About 40 minutes
Tuscan Inspired Chicken & Vegetable Mélange
- 1 lb boneless, skinless chicken (thighs or breasts) cubed
- 1 c cherry tomatoes, whole
- 1 medium zucchini
- 1 tin (398 ml) Cannellini Beans or other small white beans drained and rinsed (beans are optional)
- 2 potatoes, cubed
- 2 c baby spinach
- ½ c sundried tomato pesto
- Olive oil to sauté
- ½ tsp salt
- 15 cracks fresh black pepper
- 1 c whipping cream
- 1 onion, chopped medium
- 1 tsp garlic granules
- 1 tsp fennel seeds
- ½ tsp Rosemary
- 8 leaves fresh basil, chiffonade (to garnish)
- Fresh grated Asiago, to garnish (use Parmesan if you don’t have Asiago on hand)
Step by Step Instructions
Sauté onions over medium heat in a large, heavy skillet (a Dutch oven will do the trick also!) until they begin to turn translucent. Add chicken, garlic, salt and pepper, and sauté until the chicken begins to brown, then add potatoes and sauté for 5 minutes more.

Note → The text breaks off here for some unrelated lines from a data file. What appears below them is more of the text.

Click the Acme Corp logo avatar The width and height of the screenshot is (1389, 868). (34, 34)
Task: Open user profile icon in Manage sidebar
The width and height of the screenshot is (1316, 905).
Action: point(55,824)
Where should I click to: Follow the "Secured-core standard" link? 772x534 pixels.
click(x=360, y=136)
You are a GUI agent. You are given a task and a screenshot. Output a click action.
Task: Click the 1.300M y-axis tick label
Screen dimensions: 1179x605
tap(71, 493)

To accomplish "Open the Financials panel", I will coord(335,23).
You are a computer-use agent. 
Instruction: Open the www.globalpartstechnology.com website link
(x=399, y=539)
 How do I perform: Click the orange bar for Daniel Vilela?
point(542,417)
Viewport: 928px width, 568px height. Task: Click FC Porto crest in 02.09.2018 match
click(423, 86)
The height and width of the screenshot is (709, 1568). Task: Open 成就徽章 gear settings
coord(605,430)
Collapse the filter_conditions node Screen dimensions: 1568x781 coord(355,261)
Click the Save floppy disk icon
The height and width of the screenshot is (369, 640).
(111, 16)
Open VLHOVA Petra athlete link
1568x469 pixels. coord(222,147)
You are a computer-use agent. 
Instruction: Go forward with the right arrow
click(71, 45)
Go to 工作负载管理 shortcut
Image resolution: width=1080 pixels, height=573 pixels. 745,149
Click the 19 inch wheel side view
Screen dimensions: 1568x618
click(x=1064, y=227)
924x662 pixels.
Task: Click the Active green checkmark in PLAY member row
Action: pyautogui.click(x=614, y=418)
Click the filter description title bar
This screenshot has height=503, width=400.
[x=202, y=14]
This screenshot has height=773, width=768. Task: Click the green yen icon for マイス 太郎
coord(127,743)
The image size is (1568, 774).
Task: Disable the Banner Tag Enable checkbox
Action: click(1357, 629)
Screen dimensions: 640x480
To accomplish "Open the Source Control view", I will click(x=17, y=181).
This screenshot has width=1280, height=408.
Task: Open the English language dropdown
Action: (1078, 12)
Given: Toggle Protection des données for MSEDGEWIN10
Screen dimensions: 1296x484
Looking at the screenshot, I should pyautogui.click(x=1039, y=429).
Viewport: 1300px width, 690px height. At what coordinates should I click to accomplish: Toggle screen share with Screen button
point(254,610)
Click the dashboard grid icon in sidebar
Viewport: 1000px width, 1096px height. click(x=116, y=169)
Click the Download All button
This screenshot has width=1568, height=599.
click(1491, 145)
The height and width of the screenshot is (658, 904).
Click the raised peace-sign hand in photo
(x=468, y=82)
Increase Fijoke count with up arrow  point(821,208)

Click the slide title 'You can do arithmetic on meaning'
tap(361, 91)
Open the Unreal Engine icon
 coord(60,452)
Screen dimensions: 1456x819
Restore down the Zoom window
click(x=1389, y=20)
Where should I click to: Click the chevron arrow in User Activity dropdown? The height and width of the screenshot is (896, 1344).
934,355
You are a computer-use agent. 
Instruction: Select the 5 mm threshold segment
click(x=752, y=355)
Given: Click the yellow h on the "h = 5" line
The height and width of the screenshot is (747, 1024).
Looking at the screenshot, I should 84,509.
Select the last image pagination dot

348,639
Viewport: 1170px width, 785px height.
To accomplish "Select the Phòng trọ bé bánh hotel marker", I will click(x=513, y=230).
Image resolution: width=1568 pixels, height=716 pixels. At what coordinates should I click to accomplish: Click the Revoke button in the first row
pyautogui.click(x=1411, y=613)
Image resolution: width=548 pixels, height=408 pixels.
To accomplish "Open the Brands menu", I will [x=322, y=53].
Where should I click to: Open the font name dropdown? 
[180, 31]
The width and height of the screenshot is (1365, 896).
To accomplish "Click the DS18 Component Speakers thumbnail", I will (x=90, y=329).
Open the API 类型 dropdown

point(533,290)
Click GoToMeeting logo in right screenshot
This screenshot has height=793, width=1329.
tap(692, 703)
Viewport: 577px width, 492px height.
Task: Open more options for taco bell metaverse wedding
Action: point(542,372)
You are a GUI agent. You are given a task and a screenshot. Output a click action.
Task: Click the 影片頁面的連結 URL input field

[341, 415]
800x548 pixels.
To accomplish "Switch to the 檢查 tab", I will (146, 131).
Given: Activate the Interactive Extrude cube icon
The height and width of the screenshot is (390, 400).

Add whip cream, fennel seeds, Rosemary, and tomato pesto, mix well and bring to a gentle boil for about 10 minutes, until potatoes are almost cooked through and cream has begun to thicken.
Add zucchini, cherry tomatoes, and beans and maintain a gentle boil until the tomatoes have softened and zucchini is tender but still has a bit of crunch.
Next you can: 1.turn off the heat and add the spinach. Mix well until the spinach is wilted then serve into shallow bowls, or 2. make a bed of spinach in each of 4 shallow bowls and serve the stew overtop of the spinach. Whichever you choose is just fine!
Finally, garnish each plate with fresh basil and a generous sprinkle of fresh grated Asiago, then sit down and enjoy the delightful Tuscan flavors this delicious dinner!